### Required work
1 > In the passage on gaming creepypastas, who sells Dave the rare copy of Toonstruck 2?
2 > Why, according to the passage on gaming creepypastas, was the original story taken off the Creepypasta Wiki in January 2014?
3 > Can you copy the part of the passage on gaming creepypastas starting with "The original story" and going on through "fueled further criticism."?

### Text passage

§ §

The original story was posted for the first time on the Creepypasta Wiki in August 2011 and was removed in January 2014 due to complaints of its poor quality when compared to other gaming creepypastas, despite it being somewhat influential. The growing backlash towards the story led its author to publish a protracted diatribe about his grievances with the Creepypasta Wiki's decision, which only fueled further criticism.

An unofficial edit of the Sonic the Hedgehog movie trailer was made to depict Sonic as X.

Toonstruck 2
Toonstruck 2 is a story revolving around the sequel to the video game Toonstruck, which was developed but not released due to the commercial flop of the first game. The protagonist of the story, an adventure game geek named Dave, buys a rare copy of the game from a creepy man in a black raincoat; as he plays Toonstruck 2, its atmosphere becomes increasingly sinister, and the game begins to change the real world around him (the original Toonstruck was about a cartoon animator transported to the toon world through TV). The story alleges that Toonstruck 2 was based on art from the sketchbook of a mentally ill cartoon animator who murdered his boss, bought by one of Virgin Interactive's executives at a murderabilia auction, and the real reason for its cancellation was that its contents were too shocking.

§ §

### Information provided
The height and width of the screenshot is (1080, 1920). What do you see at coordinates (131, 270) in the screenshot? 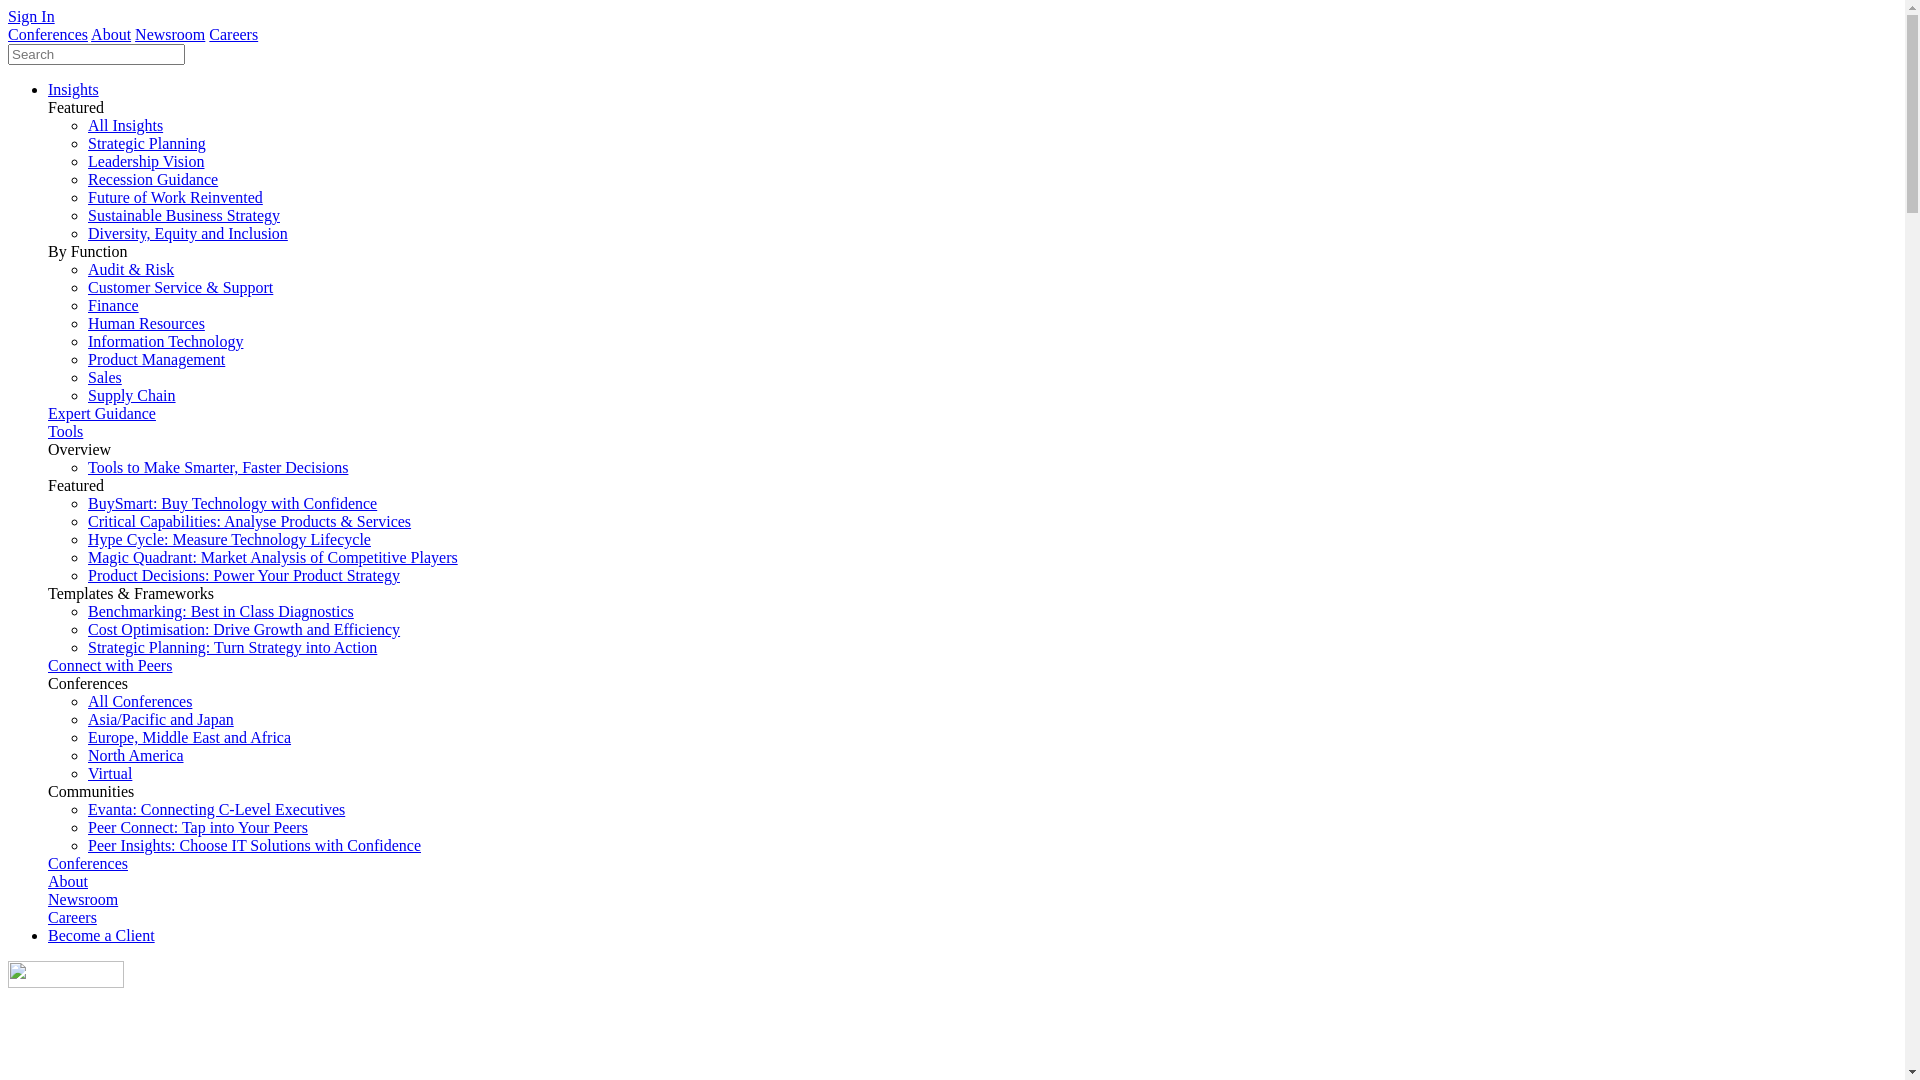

§ §

### Results
1 > A creepy man in a black raincoat.

2 > It was removed because of complaints about its poor quality compared with other gaming creepypastas. This happened even though the story had been somewhat influential.

3 >
The original story was posted for the first time on the Creepypasta Wiki in August 2011 and was removed in January 2014 due to complaints of its poor quality when compared to other gaming creepypastas, despite it being somewhat influential. The growing backlash towards the story led its author to publish a protracted diatribe about his grievances with the Creepypasta Wiki's decision, which only fueled further criticism.